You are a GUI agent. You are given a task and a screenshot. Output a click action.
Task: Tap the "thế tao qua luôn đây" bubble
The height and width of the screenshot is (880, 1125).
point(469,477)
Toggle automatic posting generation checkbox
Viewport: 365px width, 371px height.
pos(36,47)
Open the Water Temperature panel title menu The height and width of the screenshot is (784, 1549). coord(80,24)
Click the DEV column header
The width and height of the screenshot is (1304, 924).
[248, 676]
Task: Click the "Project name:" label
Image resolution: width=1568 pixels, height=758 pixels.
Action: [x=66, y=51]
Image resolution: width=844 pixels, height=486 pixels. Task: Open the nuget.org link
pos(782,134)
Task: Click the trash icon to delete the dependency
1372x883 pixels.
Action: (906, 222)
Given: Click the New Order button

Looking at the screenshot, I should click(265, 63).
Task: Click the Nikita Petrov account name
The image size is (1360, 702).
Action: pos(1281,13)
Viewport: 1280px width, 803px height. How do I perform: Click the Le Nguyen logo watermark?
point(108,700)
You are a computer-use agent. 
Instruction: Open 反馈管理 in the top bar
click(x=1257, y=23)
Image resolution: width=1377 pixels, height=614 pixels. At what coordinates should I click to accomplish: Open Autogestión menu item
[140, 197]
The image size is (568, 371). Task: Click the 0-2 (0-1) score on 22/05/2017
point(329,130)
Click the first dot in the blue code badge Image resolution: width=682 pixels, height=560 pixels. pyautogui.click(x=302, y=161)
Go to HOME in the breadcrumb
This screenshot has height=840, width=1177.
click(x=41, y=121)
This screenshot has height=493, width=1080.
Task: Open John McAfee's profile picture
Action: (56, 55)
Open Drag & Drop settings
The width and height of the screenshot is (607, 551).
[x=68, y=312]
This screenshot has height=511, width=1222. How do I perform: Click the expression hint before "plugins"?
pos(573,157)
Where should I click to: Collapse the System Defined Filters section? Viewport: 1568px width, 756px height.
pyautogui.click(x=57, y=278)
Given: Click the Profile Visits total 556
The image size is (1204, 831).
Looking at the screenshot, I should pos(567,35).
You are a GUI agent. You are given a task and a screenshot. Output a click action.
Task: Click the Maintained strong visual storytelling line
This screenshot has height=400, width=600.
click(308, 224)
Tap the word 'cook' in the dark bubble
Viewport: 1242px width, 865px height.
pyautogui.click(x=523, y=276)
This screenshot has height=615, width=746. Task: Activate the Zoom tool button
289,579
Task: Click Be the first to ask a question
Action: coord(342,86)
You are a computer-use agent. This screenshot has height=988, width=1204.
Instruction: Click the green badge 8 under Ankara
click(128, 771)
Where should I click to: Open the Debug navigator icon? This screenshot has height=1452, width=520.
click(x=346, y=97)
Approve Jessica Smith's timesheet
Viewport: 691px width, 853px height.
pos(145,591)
┄┄┄┄┄┄┄┄┄┄┄┄┄┄┄┄┄┄┄┄
# DIRECTIONS FOR THIS TASK:
The answer must be every line from the records above that contains the word "bubble", copied in full.

# YOUR SOLUTION:
Task: Tap the "thế tao qua luôn đây" bubble
Tap the word 'cook' in the dark bubble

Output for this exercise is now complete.